KIC 8462852 is back in the news. And despite a new paper dealing with the unusual star, I suspect it will be in the news for some time to come, for we’re a long way from finding out what is causing the unusual light curves the Planet Hunters group found in Kepler data. KIC 8462, you’ll recall, clearly showed something moving between us and the star, with options explored by Tabetha Boyajian, a Yale University postdoc, in a paper we examined here in October (see KIC 8462852: Cometary Origin of an Unusual Light Curve? and a series of follow-up articles).

To recap, we’re seeing a light curve around this F3-class star that doesn’t look anything like a planetary transit, but is much more suggestive of debris. Finding a debris disk around a star is not in itself unusual, since we’ve found many such around young stars, but KIC 8462 doesn’t appear to be a young star when looked at kinematically. In other words, it’s not moving the way we would expect from a star that has recently formed. Moreover, the star shows us none of the emissions at mid-infrared wavelengths we would expect from a young, dusty disk.

Jason Wright and the team at the Glimpsing Heat from Alien Technologies project at Penn State have taken a hard look at KIC 8462 and discussed it briefly in a recent paper (citations for both the Boyajian and Wright papers are at the end of this entry). It seems entirely reasonable to do what Wright did in referencing the fact that the light curve we see around the star is what we would expect to see if an advanced civilization were building something. That ‘something’ might be a project along the lines of a ‘Dyson swarm,’ in which huge collectors gather solar energy, or it could be a kind of structure beyond our current thinking.

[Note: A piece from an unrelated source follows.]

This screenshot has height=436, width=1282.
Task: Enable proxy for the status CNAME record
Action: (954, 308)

We all know that the media reaction was swift, and we saw some outlets acting as if Wright had declared KIC 8462 an alien outpost. He had done no such thing, nor has he or the Penn State team ever suggested anything more than continuing investigation of this strange star. What seems to bother others, who have scoffed at the idea of extraterrestrial engineering, is that Wright and company have not explicitly ruled it out as a matter of course. The assumption there is that no other civilizations exist, and therefore we could not possibly be seeing one.

I come down on the side of keeping our options open and studying the data in front of us. We have a lot of work ahead to figure out what is causing a light curve so unusual that at least one of the objects briefly occulting this star caused a 22 percent dip in its flux. That implies a huge object, evidently transiting in company with many smaller ones. There seems to be no evidence that the objects are spherically symmetric. What’s going on around KIC 8462?

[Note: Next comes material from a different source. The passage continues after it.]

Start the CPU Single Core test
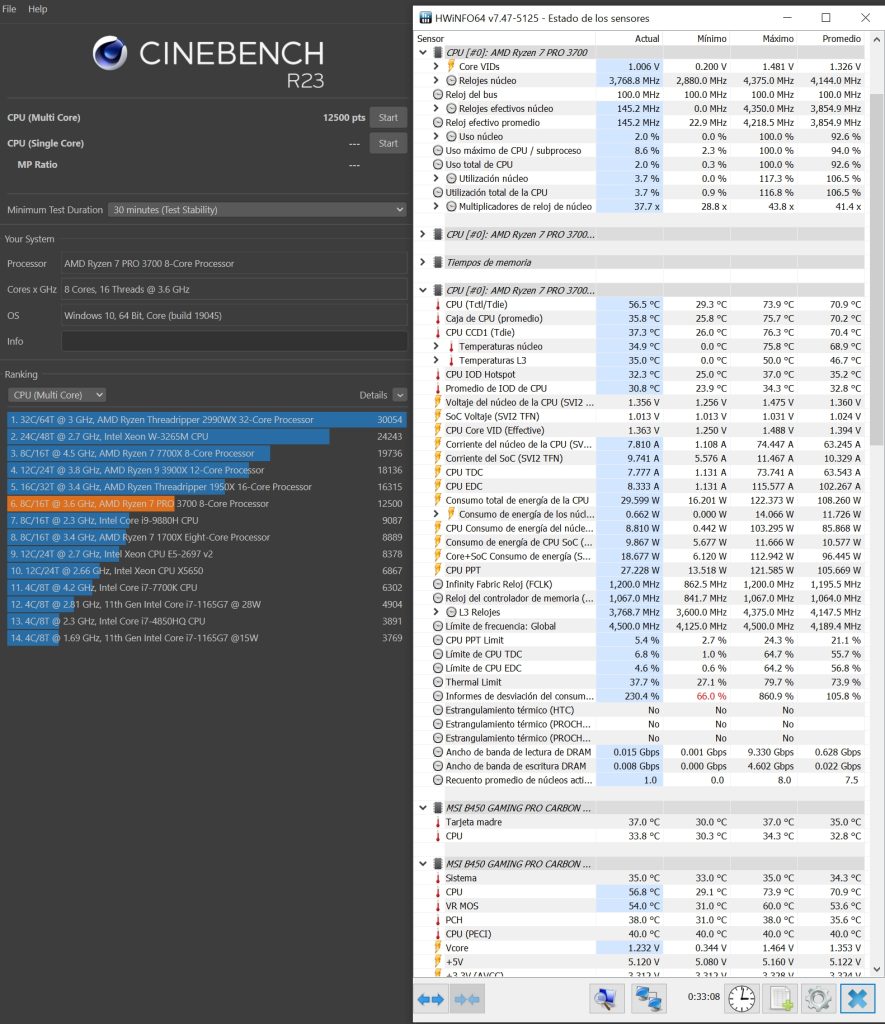The image size is (885, 1024). coord(388,143)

A new paper from Massimo Marengo (Iowa State) and colleagues looks at what Tabetha Boyajian identified as the most likely natural cause of the KIC 8462 light curves. All I have at this point is the JPL news release and a release from Iowa State — the paper has not yet appeared online — describing evidence for a swarm of comets as the culprit. The study, which has been accepted at Astrophysical Journal Letters relies on Spitzer data dating from 2015, five years later than the WISE data that found no signs of an infrared excess.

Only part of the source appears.